TASKS AND EXERCISES:
A - Repeat word for word the part of the Devamuni Hall interview from "About that time, I" up to and including "someone else’s hands.".
B - Answer these questions from the Devamuni Hall interview:
(i) In which city was the family hardware store?
(ii) Which building were Devamuni and his crew wiring before Ananda's 50th anniversary celebration?
(iii) How long was the yoga teacher training course he took?
C - According to the Devamuni Hall interview, why did Devamuni take over the family hardware store?

A Conversation with Devamuni Hall
Devamuni Hall serves as the only electrician at Ananda Village, where he lives with his wife Satyana, formerly of Ananda Palo Alto. Although Devamuni and I spoke more than 30 years ago, his story remains as inspiring today.
Our conversation may seem, on the surface, to have little to do with the arts. On the other hand, artists face many of the same human problems that electricians do – including, of course, the need to make a living. Regardless of our livelihood, the ultimate source of our sustenance is the same.
Last heard, Devamuni and his crew were putting the final touches on the wiring of the Temple of Light in preparation for Ananda’s 50th anniversary celebration in June-July 2019.
Satyana reports: “He’s also working on Mangala Powers’s house that’s currently being built and various electrical needs for the 50th Anniversary, plus emergencies that come up all the time in people’s homes, the water system, the mailroom, etc.”
Q: Can you tell us how you got into the electrical contracting business?
A: When my father died, I took over my family’s hardware store in San Francisco. My brother had little desire to keep the store going, so I stepped in and began remodeling it. It was a big store, and it was fairly popular and had done well for a long time, but it had declined.
About that time, I discovered yoga and I began taking classes and visiting Ananda Village. I ended up spending a month at Ananda, then I took a two‑month yoga teacher training course. So I had only been at the hardware store for a few months when I left it in someone else’s hands.
We had just begun to pull the store out of a hole, and when I returned from Ananda, it had gone completely dead. The man who had taken over had done his best, but it hadn’t gone well.

SUPPLIED ENTRIES:
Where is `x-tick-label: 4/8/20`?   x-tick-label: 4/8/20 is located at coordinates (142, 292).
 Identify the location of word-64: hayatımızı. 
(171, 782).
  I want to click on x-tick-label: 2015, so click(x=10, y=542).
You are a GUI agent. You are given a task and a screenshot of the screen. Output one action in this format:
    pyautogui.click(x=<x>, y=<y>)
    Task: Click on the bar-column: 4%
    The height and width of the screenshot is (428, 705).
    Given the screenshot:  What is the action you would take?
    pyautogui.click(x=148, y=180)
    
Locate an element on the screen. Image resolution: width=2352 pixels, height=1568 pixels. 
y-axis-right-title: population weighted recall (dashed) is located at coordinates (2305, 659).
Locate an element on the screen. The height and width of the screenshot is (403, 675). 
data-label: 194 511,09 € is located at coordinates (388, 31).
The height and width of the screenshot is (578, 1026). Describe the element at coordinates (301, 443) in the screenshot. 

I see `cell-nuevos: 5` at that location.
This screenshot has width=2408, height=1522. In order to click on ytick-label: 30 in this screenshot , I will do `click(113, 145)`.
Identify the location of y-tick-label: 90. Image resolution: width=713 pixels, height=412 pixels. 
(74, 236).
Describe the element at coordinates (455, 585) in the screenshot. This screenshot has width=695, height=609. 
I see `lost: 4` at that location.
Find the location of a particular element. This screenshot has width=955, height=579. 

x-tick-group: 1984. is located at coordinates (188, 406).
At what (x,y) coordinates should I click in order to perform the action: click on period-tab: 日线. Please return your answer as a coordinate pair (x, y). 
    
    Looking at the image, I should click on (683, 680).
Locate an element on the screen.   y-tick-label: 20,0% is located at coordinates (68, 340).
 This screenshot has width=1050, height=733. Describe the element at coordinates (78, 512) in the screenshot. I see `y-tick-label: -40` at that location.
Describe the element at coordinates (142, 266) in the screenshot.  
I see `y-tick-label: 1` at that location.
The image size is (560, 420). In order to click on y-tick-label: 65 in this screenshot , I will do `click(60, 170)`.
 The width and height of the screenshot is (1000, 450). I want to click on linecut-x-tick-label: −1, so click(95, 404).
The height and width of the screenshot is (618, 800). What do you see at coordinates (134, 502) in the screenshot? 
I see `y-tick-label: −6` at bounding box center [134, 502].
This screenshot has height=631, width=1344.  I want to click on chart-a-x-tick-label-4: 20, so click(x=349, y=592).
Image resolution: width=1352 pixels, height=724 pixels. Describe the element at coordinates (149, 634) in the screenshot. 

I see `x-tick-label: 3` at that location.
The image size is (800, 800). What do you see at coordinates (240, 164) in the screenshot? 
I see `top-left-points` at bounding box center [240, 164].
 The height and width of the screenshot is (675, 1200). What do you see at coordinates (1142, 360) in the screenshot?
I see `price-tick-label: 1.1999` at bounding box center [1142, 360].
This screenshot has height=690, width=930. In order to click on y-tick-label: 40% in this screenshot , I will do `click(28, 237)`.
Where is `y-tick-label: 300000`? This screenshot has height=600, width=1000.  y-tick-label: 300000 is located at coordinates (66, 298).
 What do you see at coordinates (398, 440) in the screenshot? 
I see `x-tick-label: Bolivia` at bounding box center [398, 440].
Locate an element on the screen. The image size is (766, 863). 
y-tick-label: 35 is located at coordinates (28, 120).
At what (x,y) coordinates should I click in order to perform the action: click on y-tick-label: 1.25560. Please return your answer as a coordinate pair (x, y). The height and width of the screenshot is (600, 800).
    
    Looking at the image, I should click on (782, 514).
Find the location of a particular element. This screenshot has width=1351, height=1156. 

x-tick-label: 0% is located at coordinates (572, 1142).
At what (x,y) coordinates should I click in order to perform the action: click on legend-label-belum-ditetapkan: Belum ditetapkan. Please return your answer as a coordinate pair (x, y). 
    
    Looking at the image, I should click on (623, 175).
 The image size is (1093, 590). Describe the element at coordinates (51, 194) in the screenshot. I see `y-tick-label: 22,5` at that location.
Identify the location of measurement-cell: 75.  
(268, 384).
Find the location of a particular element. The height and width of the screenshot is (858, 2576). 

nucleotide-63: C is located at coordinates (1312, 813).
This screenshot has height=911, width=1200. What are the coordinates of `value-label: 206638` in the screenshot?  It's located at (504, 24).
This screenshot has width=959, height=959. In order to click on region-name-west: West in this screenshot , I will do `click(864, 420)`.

RESPONSES TO THE EXERCISE:
A -
About that time, I discovered yoga and I began taking classes and visiting Ananda Village. I ended up spending a month at Ananda, then I took a two‑month yoga teacher training course. So I had only been at the hardware store for a few months when I left it in someone else’s hands.

B -
(i) San Francisco.
(ii) The Temple of Light.
(iii) Two months.

C - His father had died, and his brother had little desire to keep the store going. So Devamuni stepped in and began remodeling it.